This is really coming out of opposition toward the dominant public narrative about the purpose of public schooling, that schools exist to train workers for the new economy so that America can maintain its dominance. I call this the Global Economic Competitiveness frame (GEC), and see it coming largely out of A Nation at Risk for a variety of rhetorical and historical reasons. (About which many posts will definitely follow.)
I’m deeply influenced in this line of thinking by David Labaree’s Public Goods, Private Goods: The American Struggle over Educational Goals in American Educational Research Journal, Vol. 34, No. 1 (Spring, 1997), pp. 39-81. [and by virtue of going to a “hippie school” for undergrad]. So I’m interested—on a larger political, ethical level—in creating the conditions where politicians don’t mention “developing good citizens” as the poor stepchild in their list of reasons why we need to do something about education, but rather place it at the center of their list of reasons (and, of course, alter their policy prescriptions accordingly). On a research level, I’m interested from the standpoint of how did GEC so effectively eclipse (for example) the competing equity frame that gave us Head Start and other programs looking to use education as a tool to ameliorate social ills.
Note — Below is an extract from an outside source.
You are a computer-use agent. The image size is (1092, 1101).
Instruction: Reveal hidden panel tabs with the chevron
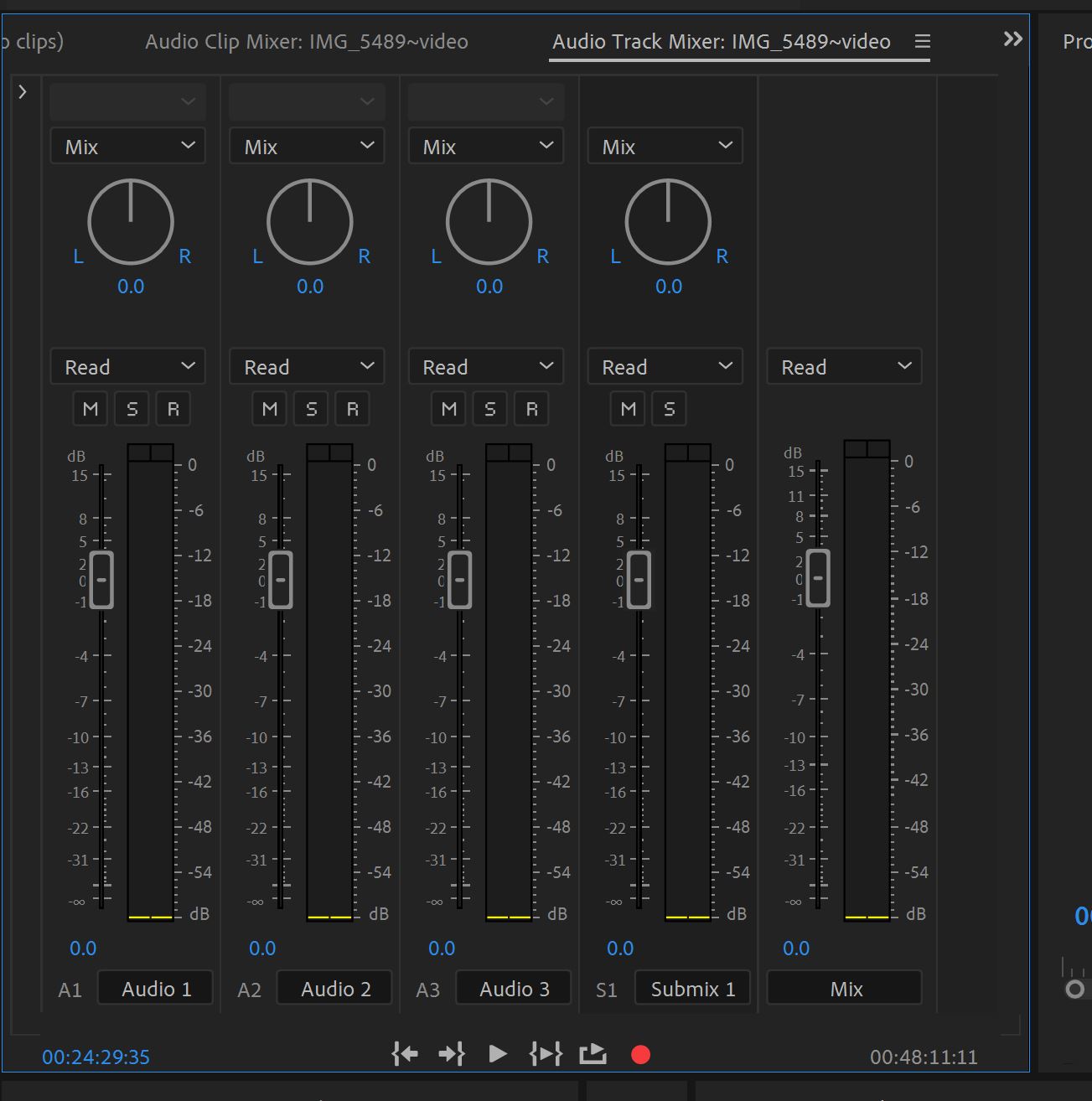pyautogui.click(x=1012, y=38)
Among my many concerns about GEC are:
- Rhetorically, that it normalizes a business paradigm where competition becomes an essential part of education (and by extension, American supremacy in that competition—in education and elsewhere—is taken for granted—as an “is” and an “ought”), where measurement is paramount, and money is the ultimate measure
- Practically, that it reduces learning to job training—if it’s just that, why should the public have to pay instead of the employers it’s designed to benefit?
- On a policy level, that there’s no evidence that what we do in education has any relevance to what happens in the economy—the generation that created the personal computer and internet revolution is the same one that was graduating from (or even dropping out of) the educational system that was supposedly so bad that “If an unfriendly foreign power had attempted to impose on America the mediocre educational performance that exists today, we might well have viewed it as an act of war.” And even as those revolutions gave us the longest sustained period of economic advancement in history, we didn’t hear anyone credit the education system.